◆ **SOURCE TEXT**:
------------------------------------------------------------------------

A recent Sunday in DFW offered the combination of perfect weather, the start of the NFL season and an interesting package of meats from Texas Beefhouse. So, what a better way to spend the day than smoking beef short ribs and tri-tip steak?
After another hot Texas summer, a cold front brought a cloudy 70-degree day to Posse member Darrell Byers' backyard test kitchen. Darrell grabbed the flatscreen TV from his catering rig and set it up on the patio. With the addition of a couple of cold beers we were set for the Patriots/Texans noon season opener.
Texas Beefhouse owner Tyler DuVall had sent us a mix of Angus beef short ribs and Angus tri-tip steak, along with a couple of huge racks of beef back ribs. A few weeks ago, we had test-cooked some of Texas Beefhouse's steaks to compare their Wagyu vs. Angus offerings. We were impressed.
Darrell had cooked tri-tip one time before, on his grill, and had never smoked either the beef short or back ribs. We were in uncharted territory on this cook as he fired up his backyard Yoder Wichita offset smoker, with a target cooking temp around 225-degrees F.

------------------------------------------------------------------------

◆ **EXTRACTED ENTRIES**:
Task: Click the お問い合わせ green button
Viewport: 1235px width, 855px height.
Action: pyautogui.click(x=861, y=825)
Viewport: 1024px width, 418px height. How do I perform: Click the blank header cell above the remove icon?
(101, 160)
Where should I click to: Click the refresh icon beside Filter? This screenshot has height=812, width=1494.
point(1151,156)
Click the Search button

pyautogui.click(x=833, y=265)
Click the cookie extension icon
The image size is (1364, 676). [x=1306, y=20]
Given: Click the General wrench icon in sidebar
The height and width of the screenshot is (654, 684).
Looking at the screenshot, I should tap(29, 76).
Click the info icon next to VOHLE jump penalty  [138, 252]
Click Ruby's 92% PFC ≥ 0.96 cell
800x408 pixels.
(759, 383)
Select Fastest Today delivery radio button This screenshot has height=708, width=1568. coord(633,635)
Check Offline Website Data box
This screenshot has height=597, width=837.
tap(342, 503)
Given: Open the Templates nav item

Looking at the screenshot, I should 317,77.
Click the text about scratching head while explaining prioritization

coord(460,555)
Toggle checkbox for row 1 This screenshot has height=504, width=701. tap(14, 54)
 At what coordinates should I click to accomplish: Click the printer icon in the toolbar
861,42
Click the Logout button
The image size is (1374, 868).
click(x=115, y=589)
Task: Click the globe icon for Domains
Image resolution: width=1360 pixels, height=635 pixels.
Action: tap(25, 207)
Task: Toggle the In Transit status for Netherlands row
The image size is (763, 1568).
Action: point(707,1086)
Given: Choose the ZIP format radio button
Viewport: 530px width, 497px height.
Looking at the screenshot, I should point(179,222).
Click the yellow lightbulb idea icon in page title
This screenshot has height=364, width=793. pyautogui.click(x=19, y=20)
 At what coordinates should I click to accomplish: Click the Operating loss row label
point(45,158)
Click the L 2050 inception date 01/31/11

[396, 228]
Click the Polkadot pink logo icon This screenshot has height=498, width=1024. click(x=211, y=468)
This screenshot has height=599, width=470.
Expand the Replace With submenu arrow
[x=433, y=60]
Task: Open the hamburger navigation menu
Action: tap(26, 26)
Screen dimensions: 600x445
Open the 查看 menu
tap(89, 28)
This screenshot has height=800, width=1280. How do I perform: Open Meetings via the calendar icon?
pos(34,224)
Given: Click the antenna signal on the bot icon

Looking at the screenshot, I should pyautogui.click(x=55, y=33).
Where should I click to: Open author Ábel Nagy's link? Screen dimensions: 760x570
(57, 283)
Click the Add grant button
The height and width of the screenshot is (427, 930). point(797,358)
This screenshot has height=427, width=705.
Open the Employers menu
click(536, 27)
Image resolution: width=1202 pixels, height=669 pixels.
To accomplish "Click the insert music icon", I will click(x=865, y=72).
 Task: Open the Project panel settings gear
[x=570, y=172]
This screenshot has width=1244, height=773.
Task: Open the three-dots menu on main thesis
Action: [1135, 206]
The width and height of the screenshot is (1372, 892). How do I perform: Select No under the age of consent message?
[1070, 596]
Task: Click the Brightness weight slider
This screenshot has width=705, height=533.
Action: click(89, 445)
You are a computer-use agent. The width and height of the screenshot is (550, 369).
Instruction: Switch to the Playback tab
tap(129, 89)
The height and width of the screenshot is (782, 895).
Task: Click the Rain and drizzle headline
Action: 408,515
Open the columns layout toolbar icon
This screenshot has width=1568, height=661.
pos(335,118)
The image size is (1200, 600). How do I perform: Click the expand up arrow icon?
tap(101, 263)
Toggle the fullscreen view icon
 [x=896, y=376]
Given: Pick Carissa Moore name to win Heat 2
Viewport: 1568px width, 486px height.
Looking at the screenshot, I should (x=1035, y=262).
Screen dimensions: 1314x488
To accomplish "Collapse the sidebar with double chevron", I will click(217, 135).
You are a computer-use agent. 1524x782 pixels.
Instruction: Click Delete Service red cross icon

------------------------------------------------------------------------

◆ **GOALS**:
1. Write out everything in the barbecue text from "Texas Beefhouse owner" down to "We were impressed.".
2. Translate this sentence from the barbecue text into Spanish: "Darrell grabbed the flatscreen TV from his catering rig and set it up on the patio."
The entries come from a separate source, unrelated to the barbecue text.

◆ **SOLUTIONS FOR EACH TASK**:
1.
Texas Beefhouse owner Tyler DuVall had sent us a mix of Angus beef short ribs and Angus tri-tip steak, along with a couple of huge racks of beef back ribs. A few weeks ago, we had test-cooked some of Texas Beefhouse's steaks to compare their Wagyu vs. Angus offerings. We were impressed.

2. Darrell tomó el televisor de pantalla plana de su equipo de catering y lo instaló en el patio.